3. Failure by respondents to appear in person or through counsel forced the applicants to apply that the court proceeds in terms of Rule 56 which authorises proceedings by default. Upon granting the application, the court requested counsel for the applicants to file written heads of arguments which she did on 1st February 2024. The heads were unfortunately misfiled and on this being realized by the court, it requested counsel to refile them, which she duly did on 15th April 2024.
**II MERITS**
[4] Despite seven respondents cited in these proceedings, the applicants’ claim is directed only on the 2nd, 3rd and 7th respondents. The rest of the respondents only feature in the case as enablers of the acquisition of the disputed plot by the 2nd and 3rd respondents. All of the seven respondents have not answered the applicants’ case by putting their defence through viva _voce_ evidence.
5. The applicants’ case is that the 1st applicant bought the plot from one _Mona Sentje_. The 1st applicant produced a letter and receipts evidencing the sale. The letter is dated 30th August 1997 and was stamped by the area chief on 2 September 1997. _Sentje’s_ passed on in 2012 before the institution of these proceedings but the widow (PW1) has testified
[6] The applicants took ownership of the plot but only began to develop it in 2012. They built duplex flats and roofed them. It was at this point that some persons surfaced claiming title to the plot. Their uncle (PW2) corroborates the applicants’ evidence.
[7] PW1 is the widow of the late _Sentje_. She confirmed the sale of the plot by her husband to the applicants. When cross-examined, she said she
did not know how the 2nd and 3rd respondents acquired a lease to the plot. She also did not know that the 2nd and 3rd respondents bought the
plot from the 5th respondent. She denied “TKC1” which is a document
according to which her late husband purportedly sold the plot to the 5th
respondent.
[8] At the end of cross-examination of the applicants and their witnesses, they closed their case. The 2nd and 3rd respondents did not file any answer nor statements and have not testified. The 5th respondent did not file any answer nor enter any appearance.
**Discussion**
9. The applicants impugn a lease issued by the Land Administration Authority to the 2nd and 3rd respondents. They assert title to the plot registered per the impugned lease.

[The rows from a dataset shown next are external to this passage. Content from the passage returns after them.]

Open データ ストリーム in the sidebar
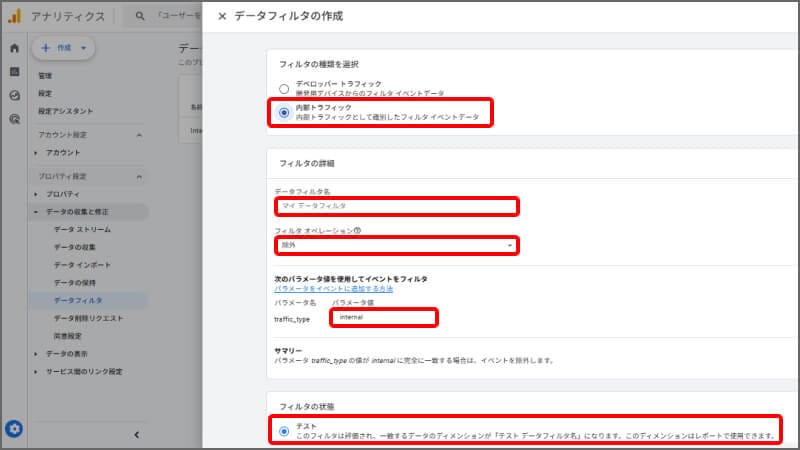The width and height of the screenshot is (800, 450). 89,230
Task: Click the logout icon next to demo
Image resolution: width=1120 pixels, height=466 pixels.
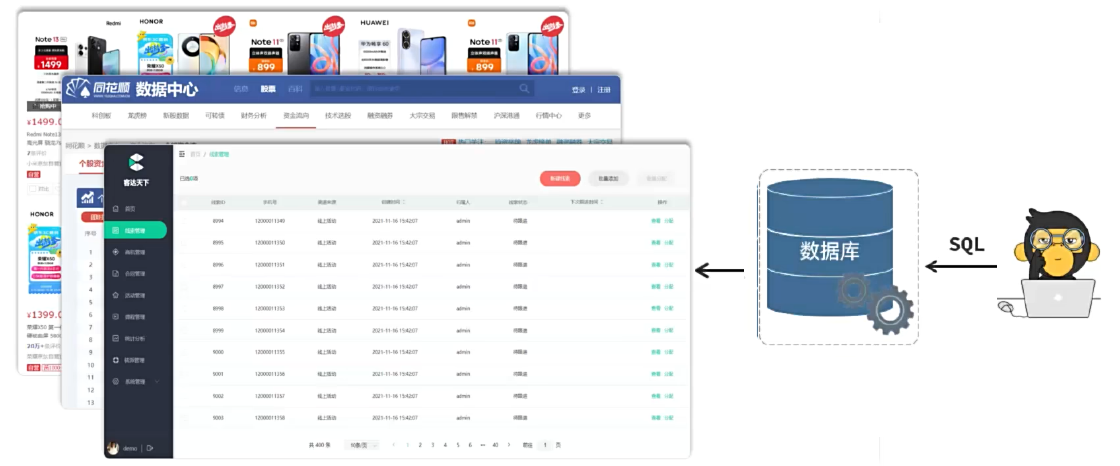Action: click(x=150, y=448)
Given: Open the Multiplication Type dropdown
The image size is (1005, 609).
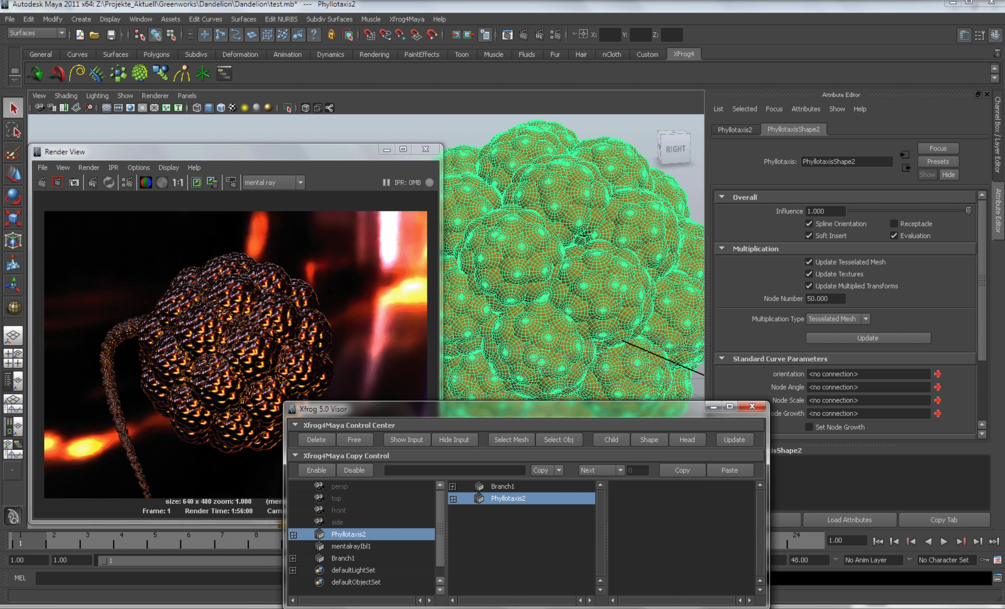Looking at the screenshot, I should point(838,319).
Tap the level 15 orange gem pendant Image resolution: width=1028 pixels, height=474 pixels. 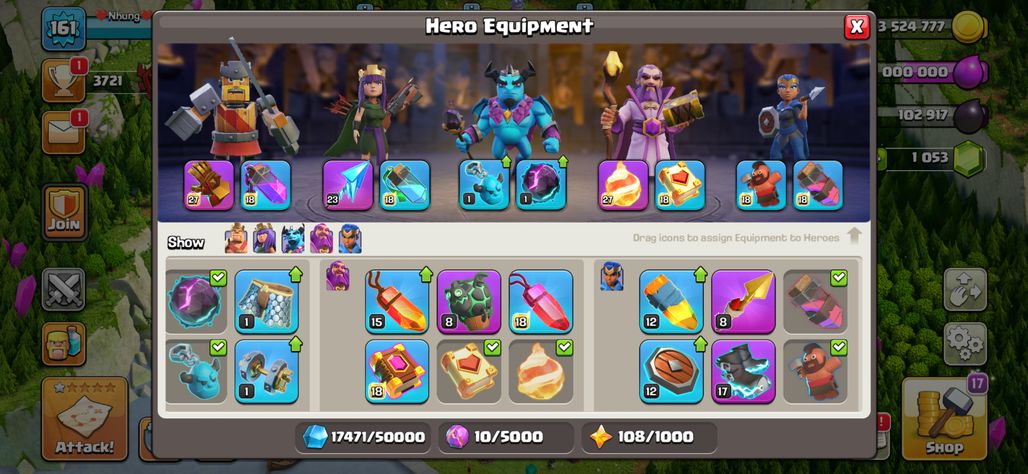[397, 302]
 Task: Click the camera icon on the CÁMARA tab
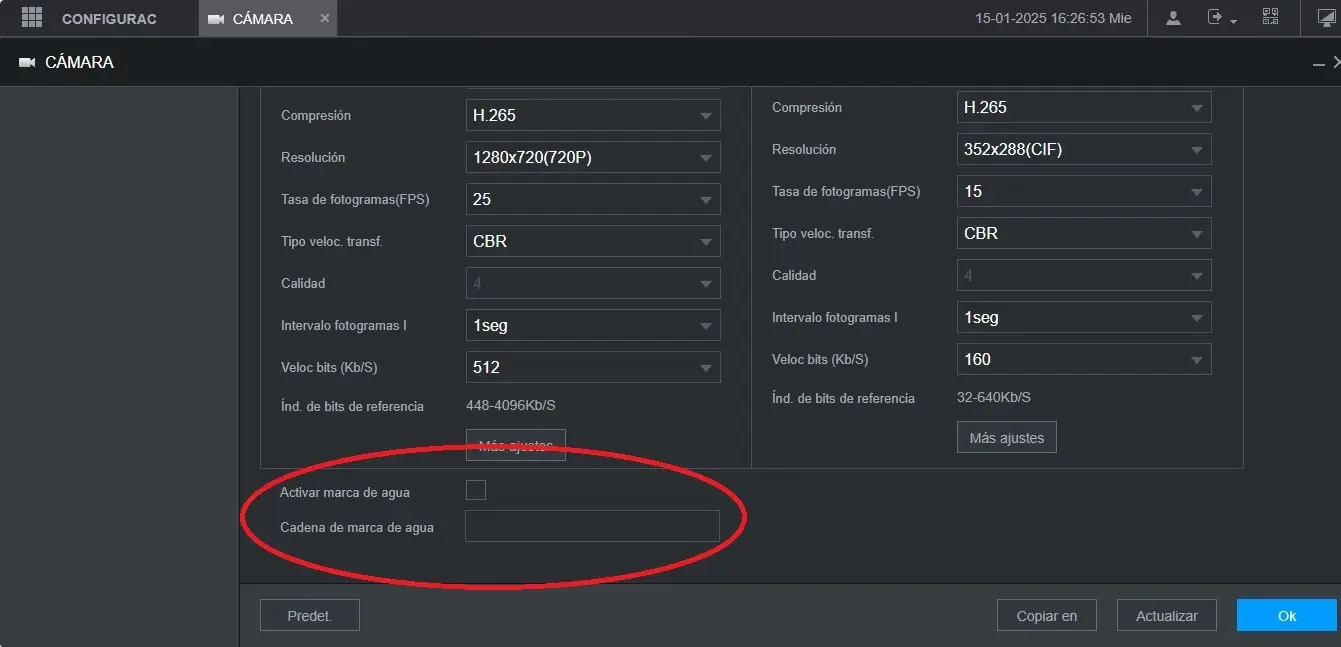(216, 19)
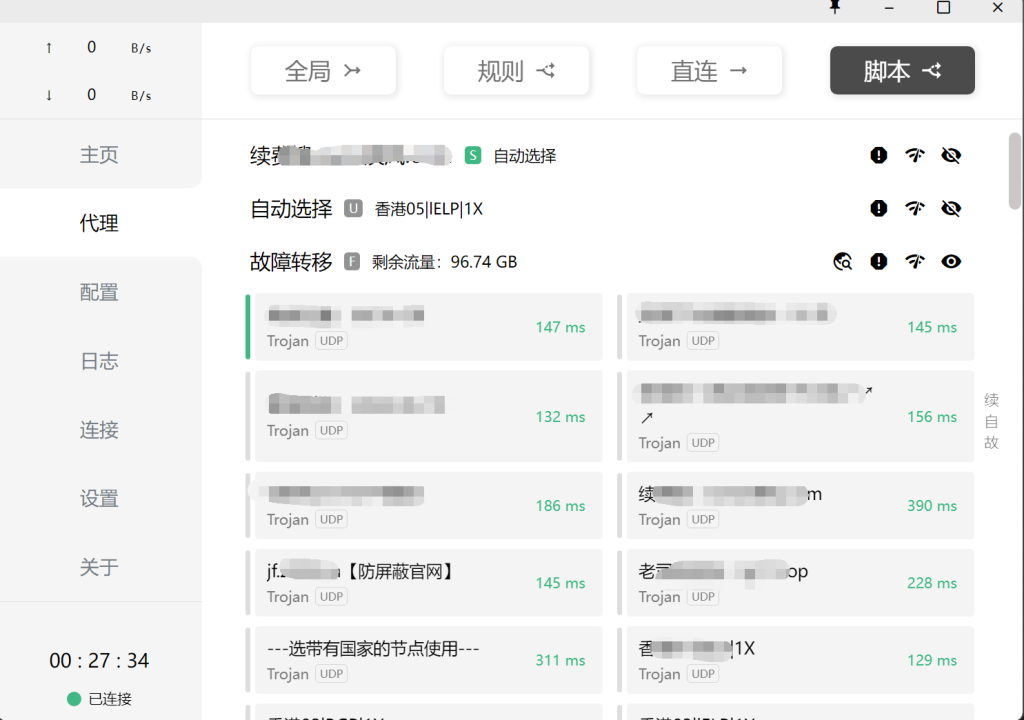The height and width of the screenshot is (720, 1024).
Task: Click the upload speed arrow indicator
Action: tap(48, 46)
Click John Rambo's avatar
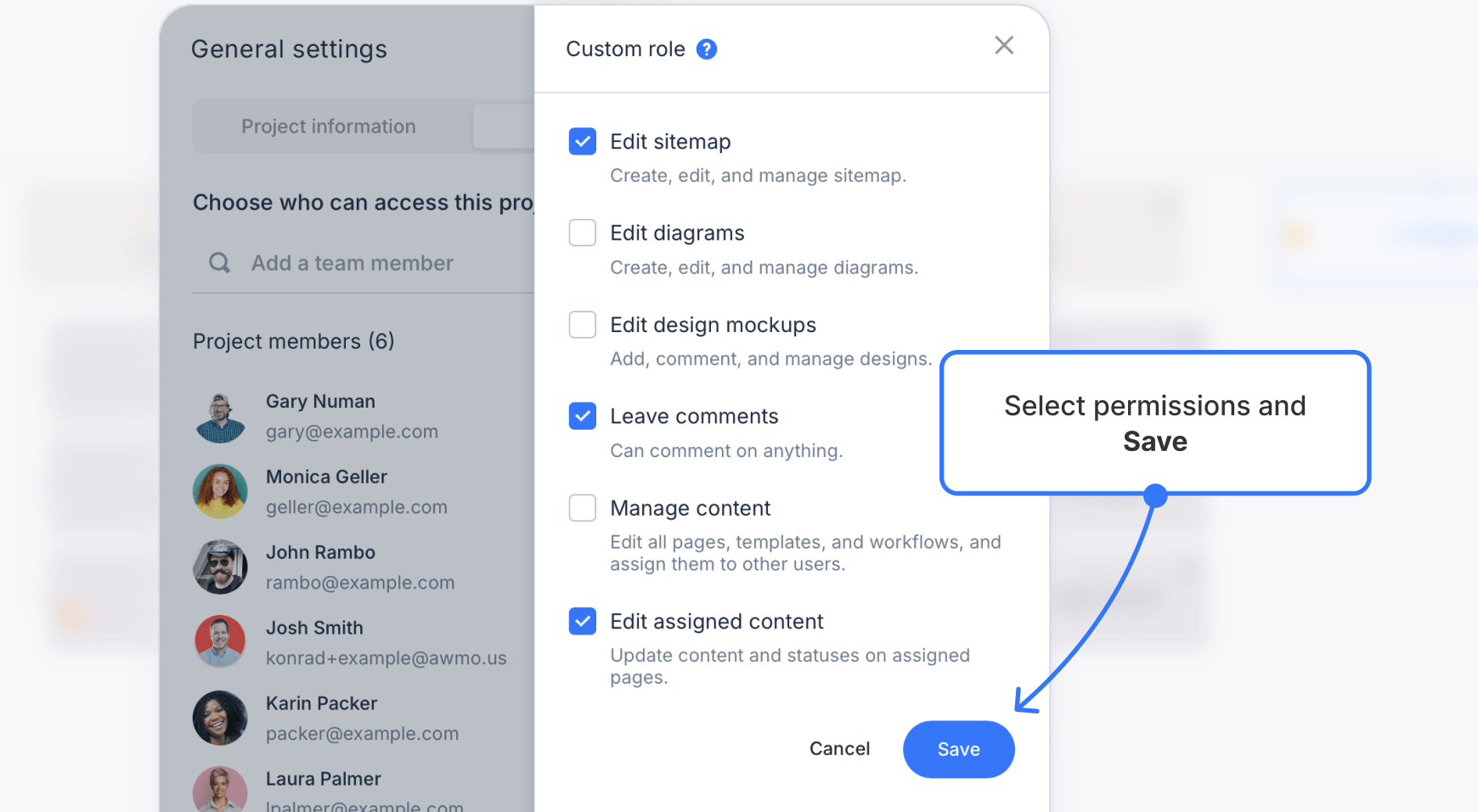 [x=219, y=567]
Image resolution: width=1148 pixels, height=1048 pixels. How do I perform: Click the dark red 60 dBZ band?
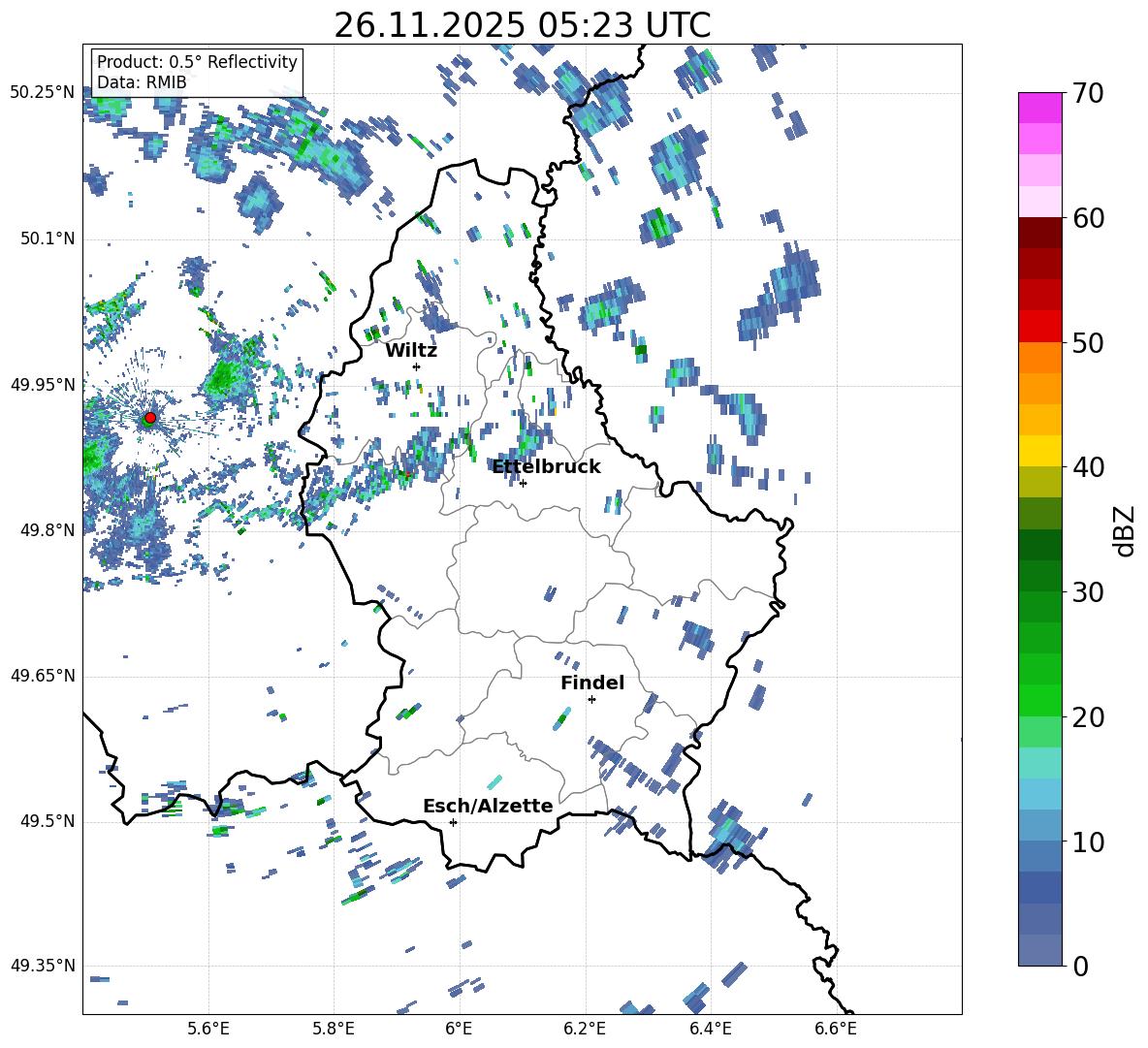(1039, 233)
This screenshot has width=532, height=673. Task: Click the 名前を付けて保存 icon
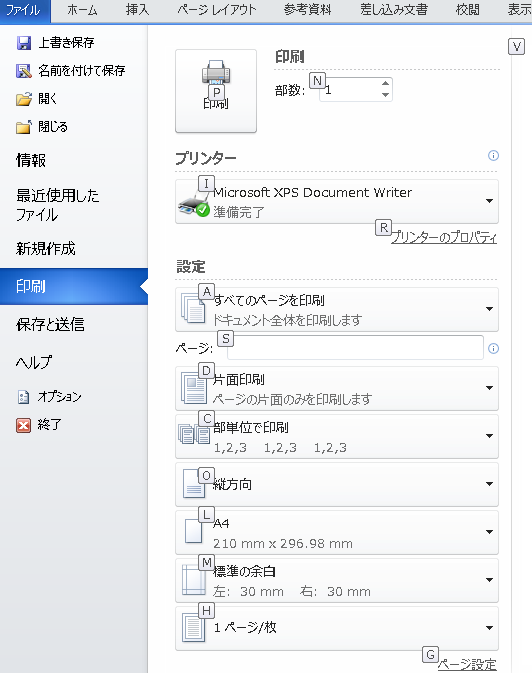pyautogui.click(x=24, y=71)
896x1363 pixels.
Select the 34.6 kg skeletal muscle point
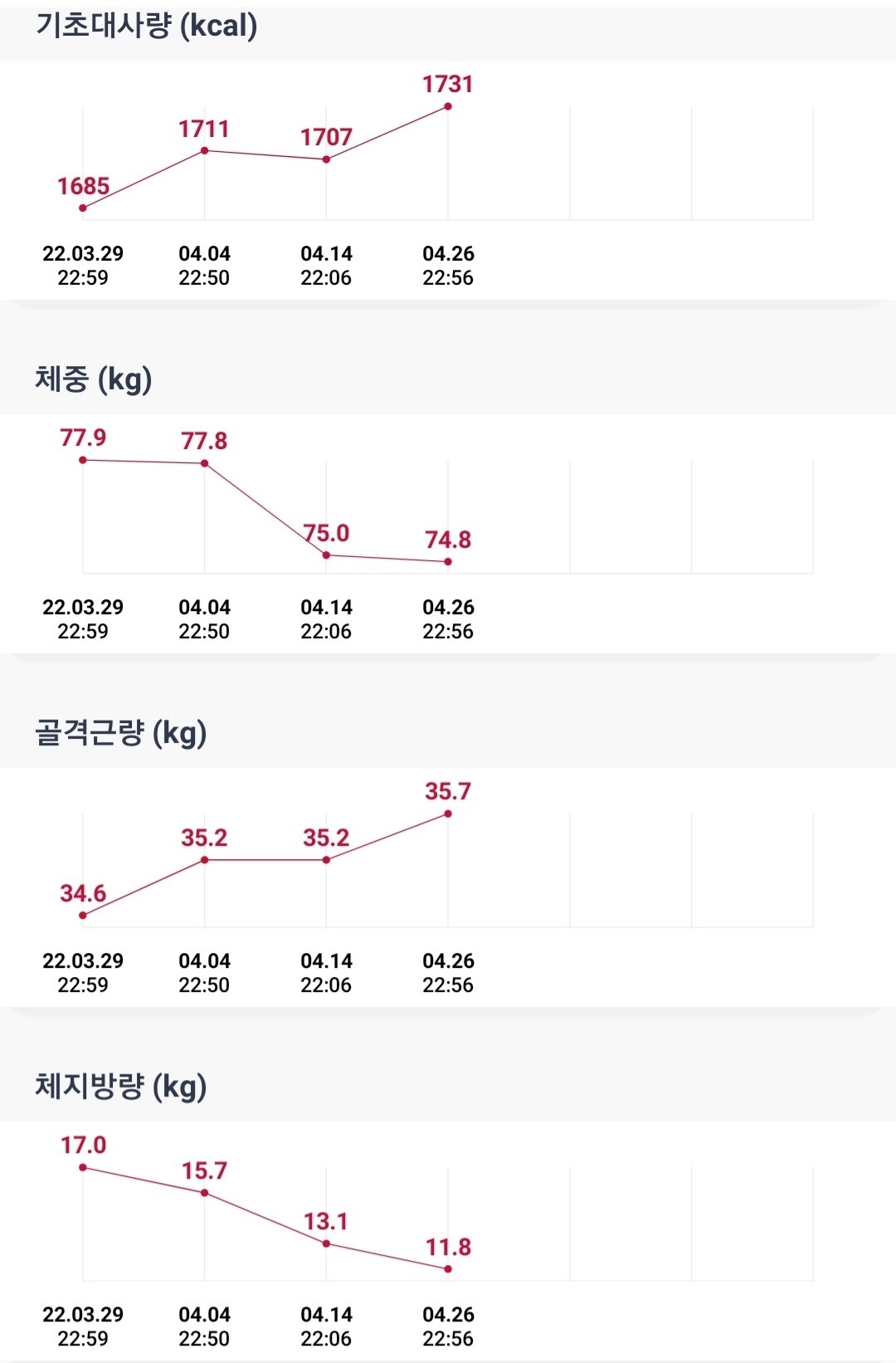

10. The evidence of the history of ownership of the plot is found in Exhibits 1, 2, 3 and 4. Exhibit 1 is a family letter to the area chief dated 2nd January 1989. The family letter is confirmation that the plot is owned by PW1’s late husband.
11. Exhibit 3 is an agreement dated 30 August 1997 in terms of which the late husband of PW1 sold the plot to the 1st applicant. The agreement was stamped by the chief on 2 September 1997. Exhibits 2 (72) and 2 (73) are receipts evidencing payment of money by the 1st applicant to PW1’s late husband.
[12] Exhibit 4 is a chief’s letter dated 29 February 2012 written to the Land Administration Authority confirming that the 1st applicant has a residential plot of the mentioned size with a request that a lease should be issued according to law.
**Whence comes the impugned lease?**
[13] The impugned lease issued to the 2nd and 3rd respondents was granted and executed on 28th July 2011 and bears registration date 4th August 2011.
The lodgement documents supporting the issuance of the lease are unknown because the respondents have not filed any nor testified.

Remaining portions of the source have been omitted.